**Texto da página**:

□ □ □ □ □ □ □

Embora o artigo 2.º, n.º 1, alíneas a) e b), do RJAT utilize a expressão «declaração de ilegalidade» para definir a competência dos tribunais arbitrais que funcionam no CAAD, não fazendo referência a decisões condenatórias, deverá entender-se que se compreendem nas suas competências os poderes que, em processo de impugnação judicial, são atribuídos aos tribunais tributários, sendo essa a interpretação que se sintoniza com o sentido da autorização legislativa em que o Governo se baseou para aprovar o RJAT, em que se proclama, como primeira directriz, que «o processo arbitral tributário deve constituir um meio processual alternativo ao processo de impugnação judicial e à acção para o reconhecimento de um direito ou interesse legítimo em matéria tributária».

 

O processo de impugnação judicial, apesar de ser essencialmente um processo de anulação de actos tributários, admite a condenação da Administração Tributária no pagamento de juros indemnizatórios, como se depreende do artigo 43.º, n.º 1, da LGT, em que se estabelece que «são devidos juros indemnizatórios quando se determine, em reclamação graciosa ou impugnação judicial, que houve erro imputável aos serviços de que resulte pagamento da dívida tributária em montante superior ao legalmente devido» e do artigo 61.º, n.º 4 do CPPT (na redacção dada pela Lei n.º 55-A/2010, de 31 de Dezembro, a que corresponde o n.º 2 na redacção inicial), que «se a decisão que reconheceu o direito a juros indemnizatórios for judicial, o prazo de pagamento conta-se a partir do início do prazo da sua execução espontânea».

 

Assim, o n.º 5 do artigo 24.º do RJAT, ao dizer que «é devido o pagamento de juros, independentemente da sua natureza, nos termos previsto na lei geral tributária e no Código de Procedimento e de Processo Tributário», deve ser entendido como permitindo o reconhecimento do direito a juros indemnizatórios no processo arbitral.

 

No caso em apreço, é manifesto que, na sequência da anulação das liquidações (IRS e juros) a que se vai proceder, há lugar a reembolso do imposto e juros pagos a mais, por força dos referidos artigos 24.º, n.º 1, alínea b), do RJAT e 100.º da LGT, pois tal é essencial para «restabelecer a situação que existiria se o acto tributário objecto da decisão arbitral não tivesse sido praticado».

 

O regime substantivo do direito a juros indemnizatórios é regulado no artigo 43.º da LGT, que estabelece, no que aqui interessa, o seguinte:

Artigo 43.º

Pagamento indevido da prestação tributária

1 – São devidos juros indemnizatórios quando se determine, em reclamação graciosa ou impugnação judicial, que houve erro imputável aos serviços de que resulte pagamento da dívida tributária em montante superior ao legalmente devido.

2 – Considera-se também haver erro imputável aos serviços nos casos em que, apesar da liquidação ser efectuada com base na declaração do contribuinte, este ter seguido, no seu preenchimento, as orientações genéricas da administração tributária, devidamente publicadas.

□ □ □ □ □ □ □

**Bloco de dados**:
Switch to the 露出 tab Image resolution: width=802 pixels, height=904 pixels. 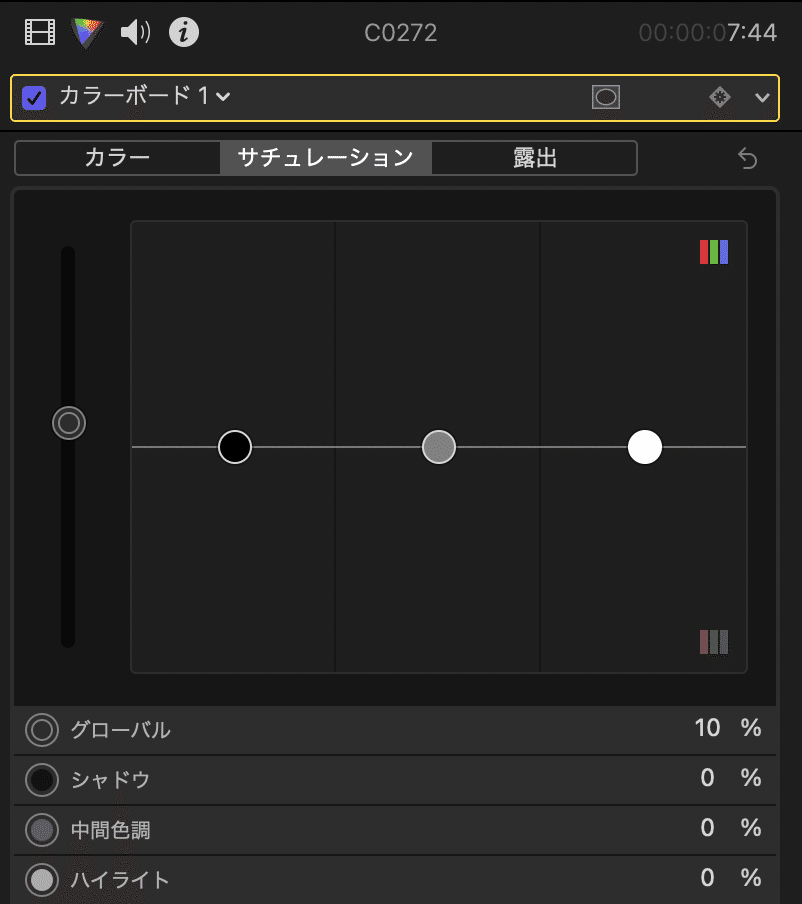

□ □ □ □ □ □ □

Retome o texto sobre juros indemnizatórios no processo arbitral tributário, que aparece antes da listagem, e dê-lhe seguimento a partir da última frase apresentada.

3 - São também devidos juros indemnizatórios nas seguintes circunstâncias:

a. Quando não seja cumprido o prazo legal de restituição oficiosa dos tributos;

b. Em caso de anulação do acto tributário por iniciativa da administração tributária, a partir do 30.º dia posterior à decisão, sem que tenha sido processada a nota de crédito;

c. Quando a revisão do acto tributário por iniciativa do contribuinte se efectuar mais de um ano após o pedido deste, salvo se o atraso não for imputável à administração tributária.

4 - A taxa dos juros indemnizatórios é igual à taxa dos juros compensatórios.

5 - No período que decorre entre a data do termo do prazo de execução espontânea de decisão judicial transitada em julgado e a data da emissão da nota de crédito, relativamente ao imposto que deveria ter sido restituído por decisão judicial transitada em julgado, são devidos juros de mora a uma taxa equivalente ao dobro da taxa dos juros de mora definida na lei geral para as dívidas ao Estado e outras entidades públicas. (Aditado pela Lei n.º 64-B/2011, de 30 de Dezembro).

 

A ilegalidade das liquidações adicionais é imputável à Administração Tributária, que as emitiu com base em pressupostos de direito que não se verificavam: uma leitura da alínea b) do nº 4 do artigo 2º do Código do IRS que se configura como sendo restritiva, face à previsão da norma, na leitura acima propugnada.

 

No presente caso é de aplicar o regime do nº1 do artigo 43º da LGT.

 

Consequentemente, os Requerentes têm direito a juros indemnizatórios, nos termos dos artigos 43.º, n.º 1, da LGT e 61.º do CPPT, contados desde 01.03.2017, data do seu pagamento, quanto à quantia paga a mais de 17 634,61 euros.

 

Os juros indemnizatórios são devidos sobre a referida quantia, à taxa legal supletiva, nos termos dos artigos 43.º, n.ºs 1, e 35.º, n.º 10 da LGT, do artigo 24.º, n.º 1, do RJAT, do artigo 61.º, n.ºs 3 e 4, do CPPT, do artigo 559.º do Código Civil e Portaria n.º 291/2003, de 8 de Abril, desde a data acima indicada e até à emissão da respectiva nota de crédito.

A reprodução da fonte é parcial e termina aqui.